Task
Please retype the part of the scopehal chat log between "<_whitenotifier-3>" and "rebooting the server?", inclusive, without changing anything.

------ Text to read ------

<_whitenotifier-3>
[scopehal-apps] azonenberg 40ac34d - Allow protocol overlays and spectrograms to be stacked regardless of which one is being dragged
bvernoux has joined #scopehal
_whitelogger has joined #scopehal
bvernoux has quit [Quit: Leaving]
<d1b2>
<johnsel> @azonenberg did you end up rebooting the server?
<d1b2>
<azonenberg> since we had the pcie passthru issues? no i was busy on something else last night
<d1b2>
<azonenberg> remind me later today and i can give it a try
<d1b2>
<david.rysk> A reboot will probably fix it; if you want more in-depth troubleshooting set me up with access and let me know 😛
<d1b2>
<azonenberg> Yes david's vpn access is also still pending
<d1b2>
<azonenberg> i have the certificate open on my CA system and have been too busy with other stuff to sign it and send back :p
<d1b2>
<david.rysk> also I have Windows CI working, and the CMake changes work on Windows pretty much verbatim. Have to fix up packaging and do some more cleanup
<d1b2>
<johnsel> you'd get only permissions on the XOA system, not the xen. Unless azonenberg wants to open up the whole system for you
<d1b2>
<david.rysk> I mean I can work with azonenberg to troubleshoot the PCIe stuff if he's not busy
<d1b2>
<david.rysk> but he's always busy :p
<d1b2>
<johnsel> but we agreed that we wouldn't do that between me & azonenberg
<d1b2>
<johnsel> sure, me too
<d1b2>
<johnsel> it's his lack of time that is the problem
<d1b2>
<johnsel> that said, whoever fixes it is fine for me
<d1b2>
<david.rysk> The hardware that I have wouldn't give us a real benefit over GH-hosted CI for the size of the project at the moment
<d1b2>
<johnsel> if you're more familiar with the xen backend
<d1b2>
<johnsel> I am not very, I have ran a local instance of XCP-ng for a while to know what is where but otherwise I am not
<d1b2>
<johnsel> Sure, and we want to set up actual hw in the near future
<d1b2>
<johnsel> I said from the beginning he should have bought a separate system that he can just give me KVM access too but that was not feasible
<d1b2>
<johnsel> it would have made things a whole lot easier
<d1b2>
<johnsel> we can also go the Docker route if you want to collaborate on that @david.rysk
<d1b2>
<david.rysk> We can, we just need a solid, working VM
<d1b2>
<johnsel> I initially wanted a single system (terraform) to handle both windows and linux
<d1b2>
<johnsel> and can eventually do the same for osx
<d1b2>
<david.rysk> Docker should be pretty straightforward, but I'm not sure how that interacts with GH Actions, is there a guide?

------ Provided information ------

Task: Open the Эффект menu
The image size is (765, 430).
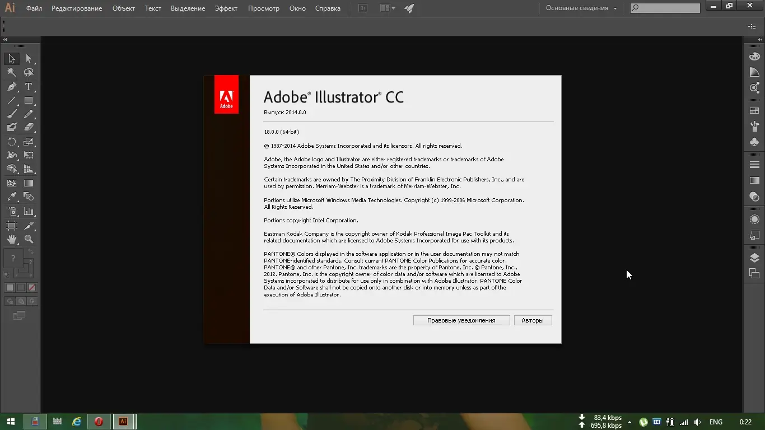Action: (x=226, y=8)
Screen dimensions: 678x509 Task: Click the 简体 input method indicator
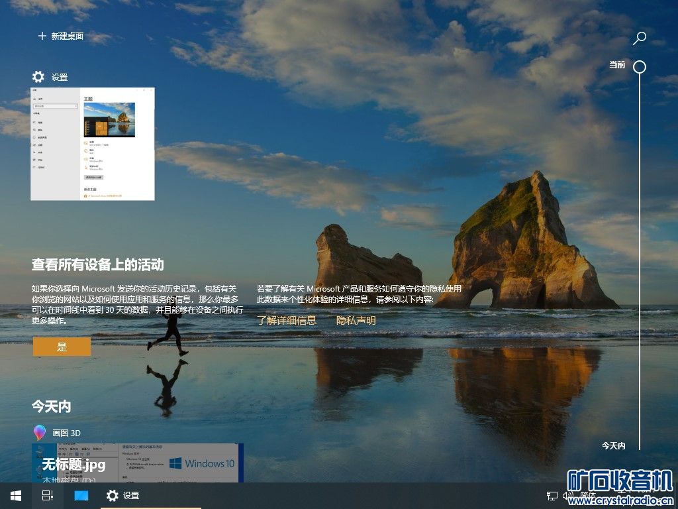[x=587, y=495]
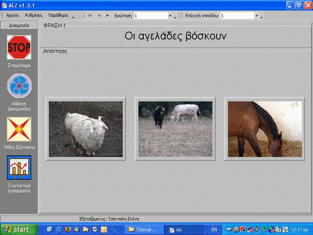313x235 pixels.
Task: Open Internet Explorer quick launch icon
Action: [x=59, y=229]
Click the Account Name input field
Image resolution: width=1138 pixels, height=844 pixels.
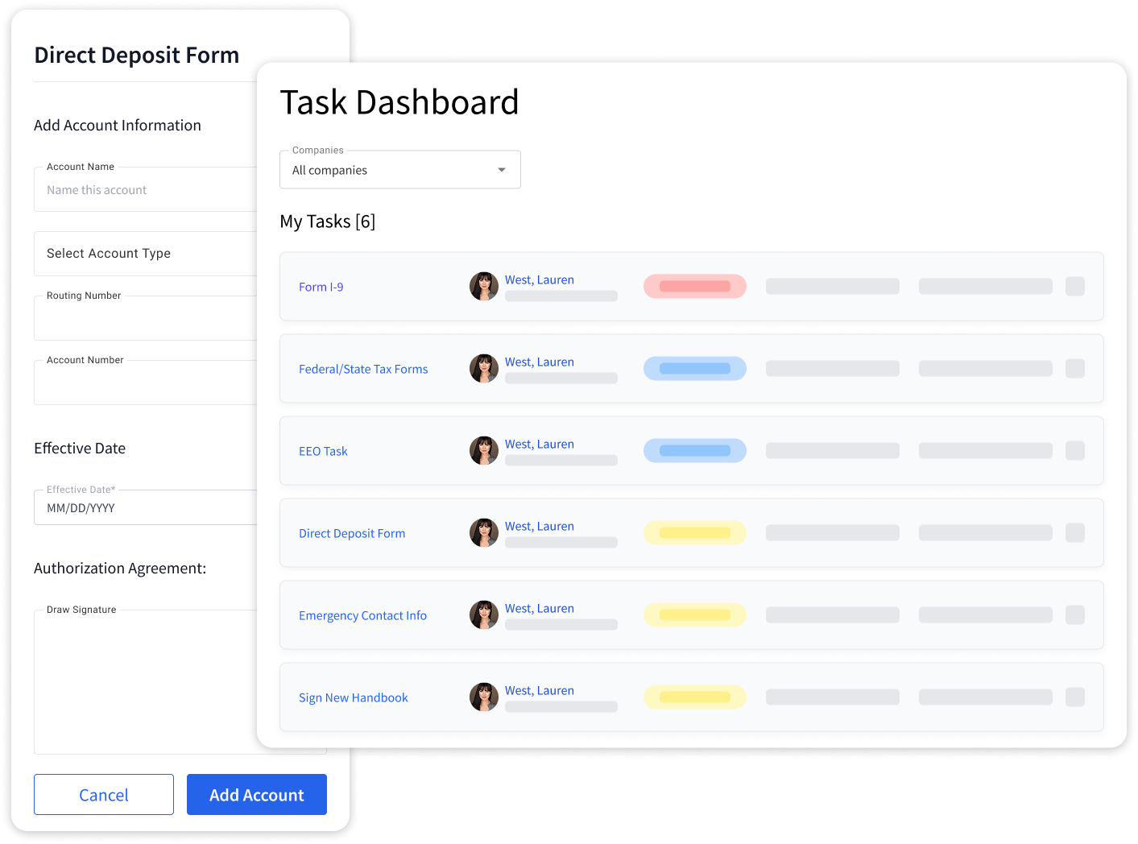[x=145, y=191]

------

Written solution
<_whitenotifier-3>
[scopehal-apps] azonenberg 40ac34d - Allow protocol overlays and spectrograms to be stacked regardless of which one is being dragged
bvernoux has joined #scopehal
_whitelogger has joined #scopehal
bvernoux has quit [Quit: Leaving]
<d1b2>
<johnsel> @azonenberg did you end up rebooting the server?